Records from a dataset:
========
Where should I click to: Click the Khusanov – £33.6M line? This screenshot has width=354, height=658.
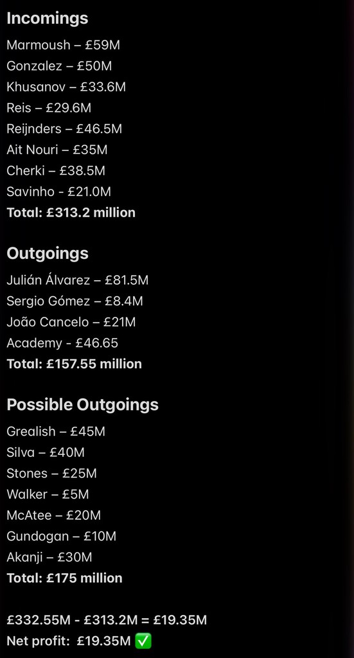(x=66, y=87)
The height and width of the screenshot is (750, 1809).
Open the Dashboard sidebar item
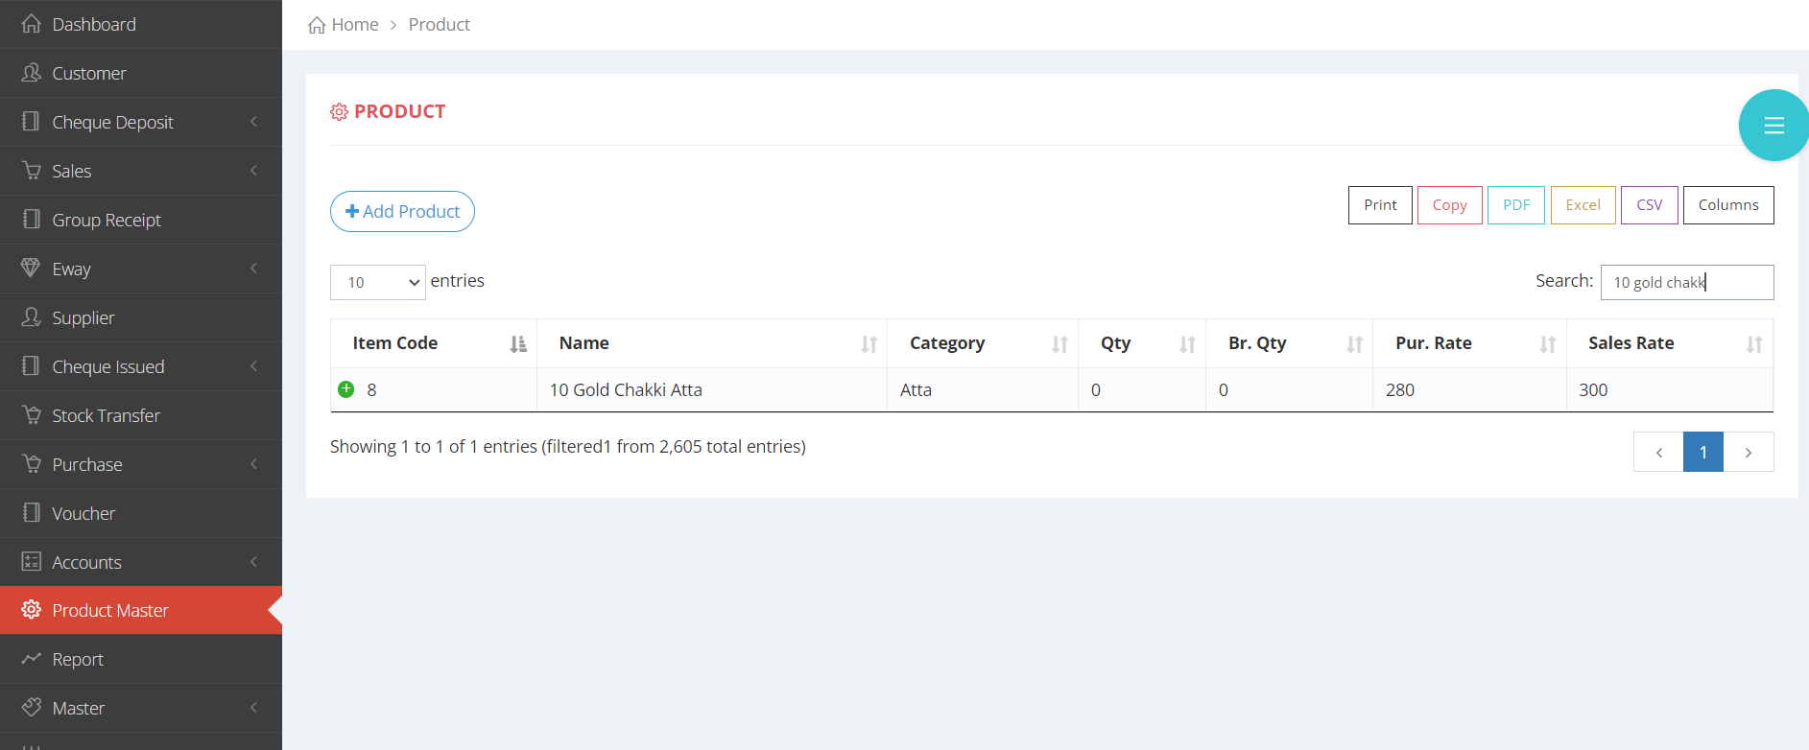(93, 24)
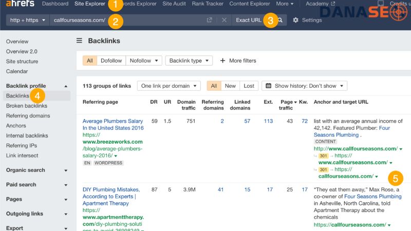Select the New links toggle
The height and width of the screenshot is (231, 411).
230,86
========
**Task to carry out**
All of the entries above are to be transcribed word for word, with no pictures included.

**Task solution**
Where should I click to: Click the Khusanov – £33.6M line? This screenshot has width=354, height=658.
(x=66, y=87)
The height and width of the screenshot is (750, 1809).
Open the Dashboard sidebar item
(93, 24)
Select the New links toggle
The height and width of the screenshot is (231, 411).
230,86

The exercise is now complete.